** BEGIN TEXT SEGMENT **

BFS/DFS Web Crawler

Question

I've built a web crawler that starts at an origin URL and crawls the web using a BFS or DFS method. Everything is working fine, but the performance is horrendous. I think the major cause of this is my use of synchronous requests. I've used BeautifulSoup and the Requests library to implement this, so nothing is happening asynchronously.

I've tried using AsyncIO and a couple other ways of making this async, but it's given me a lot of trouble. Any advice on how to do so, or other recommendations for improving performance would be much appreciated.

** END TEXT SEGMENT **

→ **PROBLEM DESCRIPTION**
Continue the forum question about the slow BFS/DFS web crawler, picking up right after its final sentence.

** BEGIN DATA **

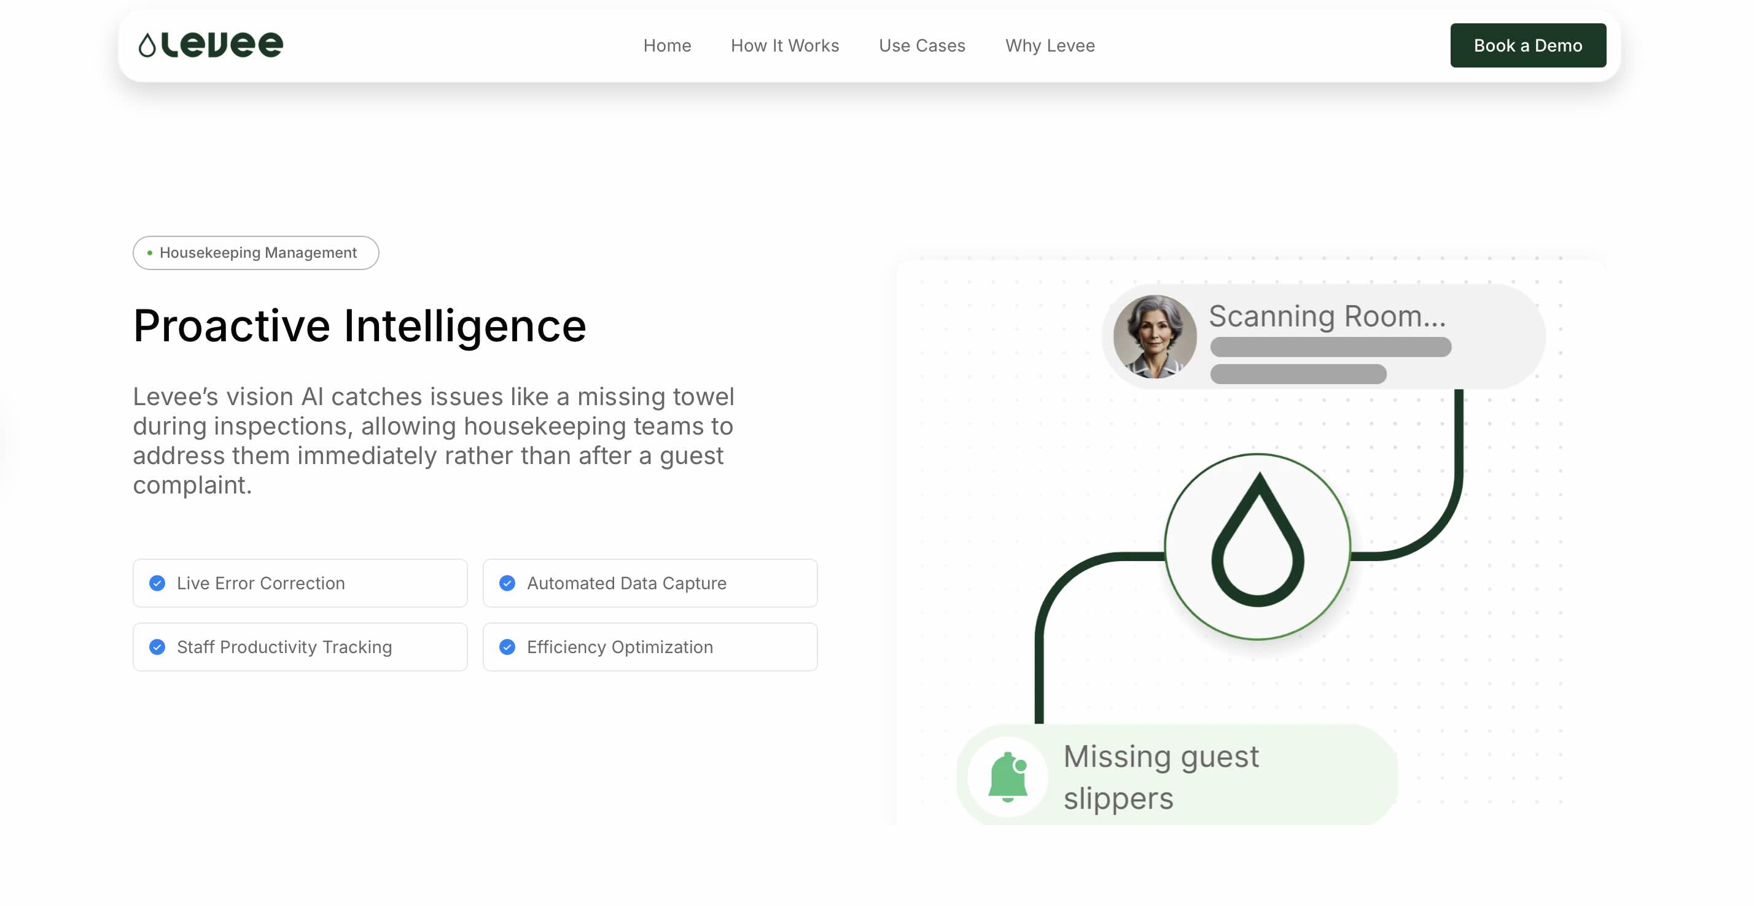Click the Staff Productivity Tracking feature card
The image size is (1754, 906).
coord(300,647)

** END DATA **

→ **TASK RESULT**
BFS Usage:

python3 Webcrawler.py [origin_url] BFS [#_nodes_to_crawl] 0 [keyword_to_find]

DFS Usage:

python3 Webcrawler.py [origin_url]] DFS [#_nodes_to_crawl] [depth_limit] [keyword_to_find]

Webcrawler.py

import urllib
from urllib.request import urlopen
from urllib.parse import urlparse
from bs4 import BeautifulSoup
import requests
import collections
from Graph import Graph
from Node import Node
import sys
from time import gmtime, strftime
from timeout import timeout
from multiprocessing import Pool
from multiprocessing import Process
import json
import pdb

class WebCrawler:
    def __init__(self, originUrl, method, totalNodes, depthLimit=None, keyword=None):
        self.originUrl = originUrl
        self.method = method
        self.totalNodes = int(totalNodes)
        self.nodeCount = 0
        self.depthLimit = int(depthLimit)
        self.currentDepth = 0
        self.keyword = keyword
        self.keywordUrls = []
        self.nodeUrlMap = {}
        self.nodesToVisit = []
        self.visitedUrls = set()
        self.graph = Graph()
        self.nodeIndex = 0
        self.storeCookie()
        originTitle = self.getTitle(originUrl)
        startNode = Node(originUrl, None, originTitle)
        self.crawl(startNode)

    def crawl(self, node):
        print("crawl(): " + strftime("%H:%M:%S", gmtime()))
        visited = node.url in self.visitedUrls
        if not visited:
            self.graph.addNode(node, self.nodeIndex)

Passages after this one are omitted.